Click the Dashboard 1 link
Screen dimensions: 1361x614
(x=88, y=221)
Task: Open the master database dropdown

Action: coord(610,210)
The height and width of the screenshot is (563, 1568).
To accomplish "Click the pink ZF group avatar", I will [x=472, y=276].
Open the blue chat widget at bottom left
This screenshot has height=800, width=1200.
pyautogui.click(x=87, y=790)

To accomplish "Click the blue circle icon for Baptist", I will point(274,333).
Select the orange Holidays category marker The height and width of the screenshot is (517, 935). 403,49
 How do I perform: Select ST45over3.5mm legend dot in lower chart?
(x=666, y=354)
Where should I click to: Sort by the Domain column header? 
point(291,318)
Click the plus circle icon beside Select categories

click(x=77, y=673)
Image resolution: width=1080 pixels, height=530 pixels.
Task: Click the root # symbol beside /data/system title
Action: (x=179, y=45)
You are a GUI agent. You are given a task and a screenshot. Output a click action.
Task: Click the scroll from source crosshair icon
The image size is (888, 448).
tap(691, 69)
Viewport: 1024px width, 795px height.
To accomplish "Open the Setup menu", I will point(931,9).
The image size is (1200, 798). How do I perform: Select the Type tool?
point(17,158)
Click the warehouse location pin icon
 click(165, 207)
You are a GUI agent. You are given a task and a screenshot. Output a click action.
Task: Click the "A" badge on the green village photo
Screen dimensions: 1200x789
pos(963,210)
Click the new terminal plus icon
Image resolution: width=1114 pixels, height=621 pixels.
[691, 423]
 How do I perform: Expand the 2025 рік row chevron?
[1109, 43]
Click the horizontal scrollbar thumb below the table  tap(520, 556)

______

_Your objective_
Give all the entries again exactly; leave none out.

_Written reply_
Click the Dashboard 1 link
Screen dimensions: 1361x614
(x=88, y=221)
Task: Open the master database dropdown

Action: coord(610,210)
The height and width of the screenshot is (563, 1568).
To accomplish "Click the pink ZF group avatar", I will [x=472, y=276].
Open the blue chat widget at bottom left
This screenshot has height=800, width=1200.
pyautogui.click(x=87, y=790)

To accomplish "Click the blue circle icon for Baptist", I will point(274,333).
Select the orange Holidays category marker The height and width of the screenshot is (517, 935). 403,49
 How do I perform: Select ST45over3.5mm legend dot in lower chart?
(x=666, y=354)
Where should I click to: Sort by the Domain column header? 
point(291,318)
Click the plus circle icon beside Select categories

click(x=77, y=673)
Image resolution: width=1080 pixels, height=530 pixels.
Task: Click the root # symbol beside /data/system title
Action: (x=179, y=45)
You are a GUI agent. You are given a task and a screenshot. Output a click action.
Task: Click the scroll from source crosshair icon
The image size is (888, 448).
tap(691, 69)
Viewport: 1024px width, 795px height.
To accomplish "Open the Setup menu", I will point(931,9).
The image size is (1200, 798). How do I perform: Select the Type tool?
point(17,158)
Click the warehouse location pin icon
 click(165, 207)
You are a GUI agent. You are given a task and a screenshot. Output a click action.
Task: Click the "A" badge on the green village photo
Screen dimensions: 1200x789
pos(963,210)
Click the new terminal plus icon
Image resolution: width=1114 pixels, height=621 pixels.
[691, 423]
 How do I perform: Expand the 2025 рік row chevron?
[1109, 43]
Click the horizontal scrollbar thumb below the table  tap(520, 556)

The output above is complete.